The problem
A verbatim copy of every entry is required. Produce it now.

Available records
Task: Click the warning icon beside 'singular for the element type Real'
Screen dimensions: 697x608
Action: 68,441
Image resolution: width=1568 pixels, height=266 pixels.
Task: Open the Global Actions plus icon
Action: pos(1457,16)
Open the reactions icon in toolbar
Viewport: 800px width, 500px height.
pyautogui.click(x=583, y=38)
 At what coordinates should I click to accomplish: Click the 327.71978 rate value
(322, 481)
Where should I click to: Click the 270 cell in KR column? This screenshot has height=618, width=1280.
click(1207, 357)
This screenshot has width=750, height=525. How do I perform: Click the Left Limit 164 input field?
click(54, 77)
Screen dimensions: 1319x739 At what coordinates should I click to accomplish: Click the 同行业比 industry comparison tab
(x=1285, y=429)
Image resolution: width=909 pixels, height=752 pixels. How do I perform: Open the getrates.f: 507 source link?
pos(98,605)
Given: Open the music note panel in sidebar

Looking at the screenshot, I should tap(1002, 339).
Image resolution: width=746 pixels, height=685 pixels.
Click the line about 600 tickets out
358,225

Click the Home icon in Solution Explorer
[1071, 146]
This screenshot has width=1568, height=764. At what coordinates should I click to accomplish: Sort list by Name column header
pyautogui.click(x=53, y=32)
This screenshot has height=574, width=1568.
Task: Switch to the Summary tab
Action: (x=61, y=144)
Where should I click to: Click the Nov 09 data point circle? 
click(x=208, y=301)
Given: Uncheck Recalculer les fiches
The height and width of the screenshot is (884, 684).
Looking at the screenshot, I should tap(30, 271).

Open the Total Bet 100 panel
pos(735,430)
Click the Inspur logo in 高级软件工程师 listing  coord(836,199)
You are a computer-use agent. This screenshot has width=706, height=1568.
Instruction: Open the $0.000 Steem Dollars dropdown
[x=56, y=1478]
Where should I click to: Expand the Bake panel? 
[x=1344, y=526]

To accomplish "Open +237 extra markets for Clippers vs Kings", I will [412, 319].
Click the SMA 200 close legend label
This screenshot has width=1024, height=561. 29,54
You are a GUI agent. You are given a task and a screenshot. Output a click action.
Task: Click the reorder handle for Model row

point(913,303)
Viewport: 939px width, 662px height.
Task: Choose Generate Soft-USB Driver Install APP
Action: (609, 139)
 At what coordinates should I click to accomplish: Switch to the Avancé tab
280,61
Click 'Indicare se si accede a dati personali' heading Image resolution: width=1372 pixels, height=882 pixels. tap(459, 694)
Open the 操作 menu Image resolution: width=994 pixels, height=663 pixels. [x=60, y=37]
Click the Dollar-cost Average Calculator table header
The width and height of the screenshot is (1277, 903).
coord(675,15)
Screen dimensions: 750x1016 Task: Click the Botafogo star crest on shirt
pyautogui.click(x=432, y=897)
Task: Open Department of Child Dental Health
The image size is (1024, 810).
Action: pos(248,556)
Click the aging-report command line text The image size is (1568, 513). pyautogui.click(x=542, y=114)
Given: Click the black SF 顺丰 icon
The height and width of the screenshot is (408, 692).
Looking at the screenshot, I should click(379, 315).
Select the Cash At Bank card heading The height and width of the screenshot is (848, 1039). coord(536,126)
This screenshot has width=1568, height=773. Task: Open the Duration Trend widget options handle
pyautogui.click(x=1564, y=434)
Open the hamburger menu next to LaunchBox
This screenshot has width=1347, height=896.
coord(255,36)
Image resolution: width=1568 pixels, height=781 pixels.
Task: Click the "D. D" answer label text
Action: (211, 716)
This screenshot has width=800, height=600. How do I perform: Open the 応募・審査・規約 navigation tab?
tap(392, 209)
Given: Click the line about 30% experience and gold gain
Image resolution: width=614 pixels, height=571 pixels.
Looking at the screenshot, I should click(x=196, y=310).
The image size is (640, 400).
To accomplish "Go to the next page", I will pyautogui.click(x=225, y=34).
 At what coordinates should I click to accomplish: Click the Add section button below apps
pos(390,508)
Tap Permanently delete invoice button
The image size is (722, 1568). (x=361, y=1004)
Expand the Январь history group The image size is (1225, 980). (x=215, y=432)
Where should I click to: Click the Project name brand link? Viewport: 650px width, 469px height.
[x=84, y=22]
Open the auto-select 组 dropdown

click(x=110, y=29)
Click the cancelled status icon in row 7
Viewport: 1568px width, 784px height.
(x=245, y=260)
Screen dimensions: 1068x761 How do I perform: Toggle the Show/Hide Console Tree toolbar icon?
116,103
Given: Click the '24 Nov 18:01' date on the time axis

Output below
Task: Click the warning icon beside 'singular for the element type Real'
Screen dimensions: 697x608
Action: 68,441
Image resolution: width=1568 pixels, height=266 pixels.
Task: Open the Global Actions plus icon
Action: pos(1457,16)
Open the reactions icon in toolbar
Viewport: 800px width, 500px height.
pyautogui.click(x=583, y=38)
 At what coordinates should I click to accomplish: Click the 327.71978 rate value
(322, 481)
Where should I click to: Click the 270 cell in KR column? This screenshot has height=618, width=1280.
click(1207, 357)
This screenshot has width=750, height=525. How do I perform: Click the Left Limit 164 input field?
click(54, 77)
Screen dimensions: 1319x739 At what coordinates should I click to accomplish: Click the 同行业比 industry comparison tab
(x=1285, y=429)
Image resolution: width=909 pixels, height=752 pixels. How do I perform: Open the getrates.f: 507 source link?
pos(98,605)
Given: Open the music note panel in sidebar

Looking at the screenshot, I should tap(1002, 339).
Image resolution: width=746 pixels, height=685 pixels.
Click the line about 600 tickets out
358,225

Click the Home icon in Solution Explorer
[1071, 146]
This screenshot has width=1568, height=764. At what coordinates should I click to accomplish: Sort list by Name column header
pyautogui.click(x=53, y=32)
This screenshot has height=574, width=1568.
Task: Switch to the Summary tab
Action: (x=61, y=144)
Where should I click to: Click the Nov 09 data point circle? 
click(x=208, y=301)
Given: Uncheck Recalculer les fiches
The height and width of the screenshot is (884, 684).
Looking at the screenshot, I should tap(30, 271).

Open the Total Bet 100 panel
pos(735,430)
Click the Inspur logo in 高级软件工程师 listing  coord(836,199)
You are a computer-use agent. This screenshot has width=706, height=1568.
Instruction: Open the $0.000 Steem Dollars dropdown
[x=56, y=1478]
Where should I click to: Expand the Bake panel? 
[x=1344, y=526]

To accomplish "Open +237 extra markets for Clippers vs Kings", I will [412, 319].
Click the SMA 200 close legend label
This screenshot has width=1024, height=561. 29,54
You are a GUI agent. You are given a task and a screenshot. Output a click action.
Task: Click the reorder handle for Model row

point(913,303)
Viewport: 939px width, 662px height.
Task: Choose Generate Soft-USB Driver Install APP
Action: (609, 139)
 At what coordinates should I click to accomplish: Switch to the Avancé tab
280,61
Click 'Indicare se si accede a dati personali' heading Image resolution: width=1372 pixels, height=882 pixels. tap(459, 694)
Open the 操作 menu Image resolution: width=994 pixels, height=663 pixels. [x=60, y=37]
Click the Dollar-cost Average Calculator table header
The width and height of the screenshot is (1277, 903).
coord(675,15)
Screen dimensions: 750x1016 Task: Click the Botafogo star crest on shirt
pyautogui.click(x=432, y=897)
Task: Open Department of Child Dental Health
The image size is (1024, 810).
Action: pos(248,556)
Click the aging-report command line text The image size is (1568, 513). pyautogui.click(x=542, y=114)
Given: Click the black SF 顺丰 icon
The height and width of the screenshot is (408, 692).
Looking at the screenshot, I should click(379, 315).
Select the Cash At Bank card heading The height and width of the screenshot is (848, 1039). coord(536,126)
This screenshot has width=1568, height=773. Task: Open the Duration Trend widget options handle
pyautogui.click(x=1564, y=434)
Open the hamburger menu next to LaunchBox
This screenshot has width=1347, height=896.
coord(255,36)
Image resolution: width=1568 pixels, height=781 pixels.
Task: Click the "D. D" answer label text
Action: (211, 716)
This screenshot has width=800, height=600. How do I perform: Open the 応募・審査・規約 navigation tab?
tap(392, 209)
Given: Click the line about 30% experience and gold gain
Image resolution: width=614 pixels, height=571 pixels.
Looking at the screenshot, I should click(x=196, y=310).
The image size is (640, 400).
To accomplish "Go to the next page", I will pyautogui.click(x=225, y=34).
 At what coordinates should I click to accomplish: Click the Add section button below apps
pos(390,508)
Tap Permanently delete invoice button
The image size is (722, 1568). (x=361, y=1004)
Expand the Январь history group The image size is (1225, 980). (x=215, y=432)
Where should I click to: Click the Project name brand link? Viewport: 650px width, 469px height.
[x=84, y=22]
Open the auto-select 组 dropdown

click(x=110, y=29)
Click the cancelled status icon in row 7
Viewport: 1568px width, 784px height.
(x=245, y=260)
Screen dimensions: 1068x761 How do I perform: Toggle the Show/Hide Console Tree toolbar icon?
116,103
Given: Click the '24 Nov 18:01' date on the time axis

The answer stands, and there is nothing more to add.